**Vorliegender Text**

Tjo, am besten sind die leute die sich nen billigen 45Ps Polo oder so kaufen aber nen Mega Spoiler dranbauen, das es einfach nur peinlich ausschaut. Dann machen sie es meistens noch net mal selber, sondern lassen es ne Werkstatt machen.

Respekt habe ich nur vor den richtien "Schraubern"


----------



## Thoor (3. Juli 2009)

Stancer schrieb:


> Tjo, am besten sind die leute die sich nen billigen 45Ps Polo oder so kaufen aber nen Mega Spoiler dranbauen, das es einfach nur peinlich ausschaut. Dann machen sie es meistens noch net mal selber, sondern lassen es ne Werkstatt machen.
> 
> Respekt habe ich nur vor den richtien "Schraubern"


du guckst sicher auch noch auf Rtl 2 "Die Autoschrauber" und glaubst noch das des echt ist oder guckste gleich "Pimp My Ride"? Wenn du nur Müll von dir gibst such dir ne Müllhalde thx....

Ich liebe nichts mehr auf dieser Welt als Autos, seit ich 12 bin wollt ich immer Automech werde, und werde ich bald auch werden (nach der 1. Ausbildung), und warum kommt n so n behinderter Comment mit nem Mega Spoiler? Lies mal unter dem Titel "Nein kein gelegter tiefergelegter weisser Golf GTI 2".... Mein Gott, ich wollt hier keine Beratung was ich mit meinem Geld machen soll ( Ich spar btw für sowas seit ich 14 bin also seit ca 4 Jahren... 5 stelliger Betrag ist geschafft, aber soll was ordentliches werden...), na ja ich hab mich mal umgeschaut, Recaro Schalensitze kosten so zwischen 500 und 1000 euro, davon bräucht ich 2 also sagen wir mal 1400 Euronen, dann nen Endtopf von Remus für ca 300 Euro, tieferlegungssatz von KW kostet ca 100-150 Euro ohne Einbau, Felgen kosten ca 2000 Euro (Ne keine BBS felgen, Barracuda FTW!


			Dieser Inhalt steht nur eingeloggten Mitgliedern zur Verfügung.
        

), na ja ich hab das Gefühl, sobald man an der Karrosserie zu spachteln beginnt wirds wirklich , WIRKLICH teuer, kennt sich da wer aus?

**Aufgaben**
A. Wie viel kostet laut dem Forenauszug ein Endtopf von Remus ungefähr?
B. Extrahiere aus dem Forenauszug den Abschnitt zwischen „Dieser Inhalt steht“ und „da wer aus?“, beide eingeschlossen.

**Datensätze zur Lokalisierung von Wörtern und Elementen**
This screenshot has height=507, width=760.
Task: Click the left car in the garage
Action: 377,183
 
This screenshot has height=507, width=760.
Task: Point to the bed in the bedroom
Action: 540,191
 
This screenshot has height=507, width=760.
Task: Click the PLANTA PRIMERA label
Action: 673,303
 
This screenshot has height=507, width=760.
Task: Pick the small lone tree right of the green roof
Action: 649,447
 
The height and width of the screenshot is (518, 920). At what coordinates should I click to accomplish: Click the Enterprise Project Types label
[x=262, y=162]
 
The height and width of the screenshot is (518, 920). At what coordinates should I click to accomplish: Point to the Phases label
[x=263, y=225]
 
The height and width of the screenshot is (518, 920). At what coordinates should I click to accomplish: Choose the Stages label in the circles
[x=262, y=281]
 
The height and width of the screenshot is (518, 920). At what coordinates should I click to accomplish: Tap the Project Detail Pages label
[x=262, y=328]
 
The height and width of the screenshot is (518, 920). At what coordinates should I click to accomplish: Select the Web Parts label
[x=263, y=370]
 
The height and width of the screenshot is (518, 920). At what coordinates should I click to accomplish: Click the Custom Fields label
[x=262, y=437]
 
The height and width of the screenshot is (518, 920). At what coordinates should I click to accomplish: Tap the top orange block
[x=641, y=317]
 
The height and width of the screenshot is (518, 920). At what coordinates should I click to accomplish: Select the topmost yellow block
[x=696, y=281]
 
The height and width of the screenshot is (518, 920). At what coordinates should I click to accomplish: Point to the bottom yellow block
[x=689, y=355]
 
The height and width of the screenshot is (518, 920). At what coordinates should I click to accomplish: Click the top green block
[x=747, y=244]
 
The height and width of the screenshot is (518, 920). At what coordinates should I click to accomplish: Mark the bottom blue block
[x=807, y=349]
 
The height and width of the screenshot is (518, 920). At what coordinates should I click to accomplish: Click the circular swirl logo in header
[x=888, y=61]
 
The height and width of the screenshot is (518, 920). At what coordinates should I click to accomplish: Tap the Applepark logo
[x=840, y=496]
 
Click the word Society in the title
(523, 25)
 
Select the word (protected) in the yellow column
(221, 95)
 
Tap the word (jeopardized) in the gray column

**Lösungen**
A. Ungefähr 300 Euro.

B.
Dieser Inhalt steht nur eingeloggten Mitgliedern zur Verfügung.
        

), na ja ich hab das Gefühl, sobald man an der Karrosserie zu spachteln beginnt wirds wirklich , WIRKLICH teuer, kennt sich da wer aus?